Un Amiral assez âgé, probablement, pour avoir le respect de ses hommes même
en ces périodes d’inactivités prolongées. Et qui se rend bien compte des
ravages que les pièces de 20 livres des deux forts de La Pasienga pourrait
faire sur ses grands navires. Et voilà pourquoi la situation
est bloquée depuis de si longs mois. Les Montaginois ne peuvent avancer, et les
Castillans ne peuvent sortir. Mais cet équilibre n’est qu’apparence. Les
chantiers de La Pasienga, les plus importants de Castilles, sont inutilisables.
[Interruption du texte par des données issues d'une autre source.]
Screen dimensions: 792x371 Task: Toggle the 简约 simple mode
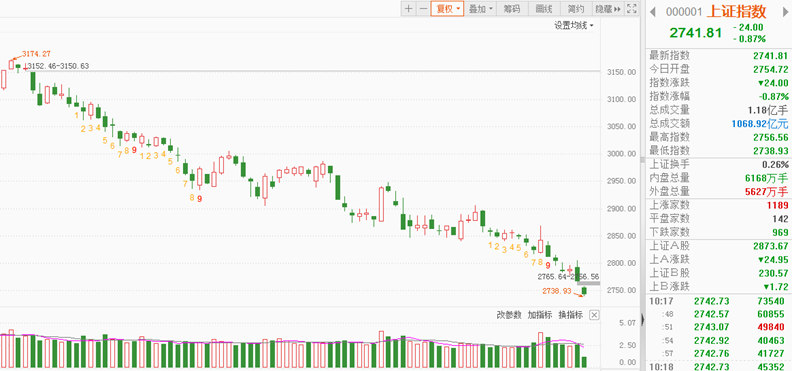(x=575, y=9)

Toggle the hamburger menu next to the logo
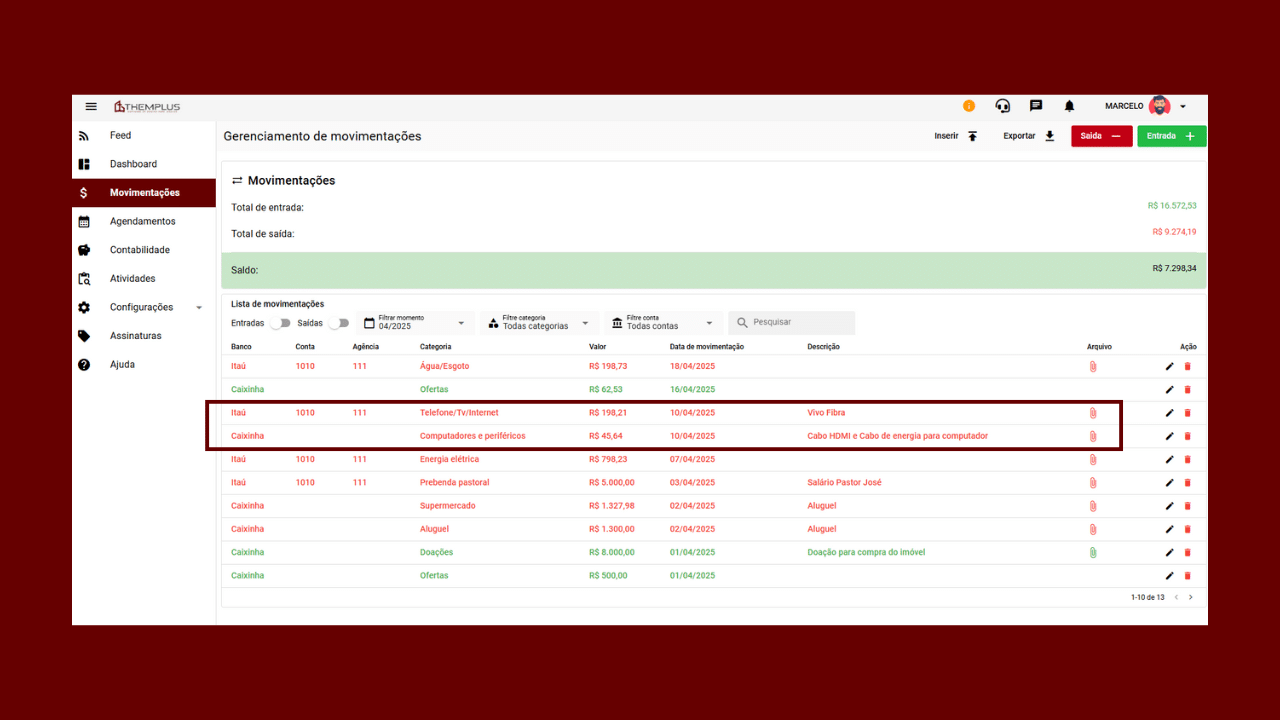pos(91,106)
Impossible de construire avec une flotte ennemie à moins d’un mille. Et en
attendant, Montegue progresse sur terre tandis que la flotte empêche tout
commerce maritime. En ressassant ces pensées, le Vice-Amiral a atteint le bout
de la jetée. Après un long moment passé à contempler l’horizon, il se
tourne vers son subordonné. - Approchez, Nino, j’ai à vous parler. - Je suis à vos ordre, Vice Amiral Carvalho. - Nous somme seuls, Nino, nul besoin de tant de forme. Comment sont les hommes ? - Volontaires, Vice-Am… Signor Carvalho. Ils sont prêts à travailler dur… - Mais n’en n’ont guère l’occasion. Et ça ne changera pas tant que cet amiral de malheur gardera sa flotte là. - Sébastien De Jemeffe, Signor. Très âgé, et très prudent. - Je ne connaissait pas son nom… Mais cela pourrait être utile. Pourriez-vous vous renseigner sur les faits d’armes de ce De Jemeffe ? -
Comptez sur moi, Vice-Amiral ! Feresta a repris en un instant
une attitude de subordonné face à ce qui est pour lui clairement un ordre. Même
s’ils ne se connaissent que depuis peu, les derniers mois ont été fort
intense, et Carvalho s’étonne toujours des difficultés de Feresta de sortir
de leur relation purement hiérarchique. Et ce malgré que le Chef de Chantier
soit probablement son aîné de quelques années. La déroute de l’Armada en
59 et les succès Montaginois de début 1666 ont coûté la vie à de nombreux
officiers de valeur, laissant des hommes fort jeunes tel Carvalho à des postes
de hautes responsabilité, sans autre aide que celle de Théus. Si le Grand
Amiral Enrique Orduno ne laisse jamais une occasion de soutenir ses hommes, sa
présence est toujours plus nécessaire sur les multiples fronts maritimes. Le
Vice-Amiral en vient à envier les forces terrestres, confronté à un ennemi
certes impitoyable, mais nettement moins mobile. Il ne passe pas une semaine
sans que l’Amiral de Valois ne lance une petite escouade sur un port isolé.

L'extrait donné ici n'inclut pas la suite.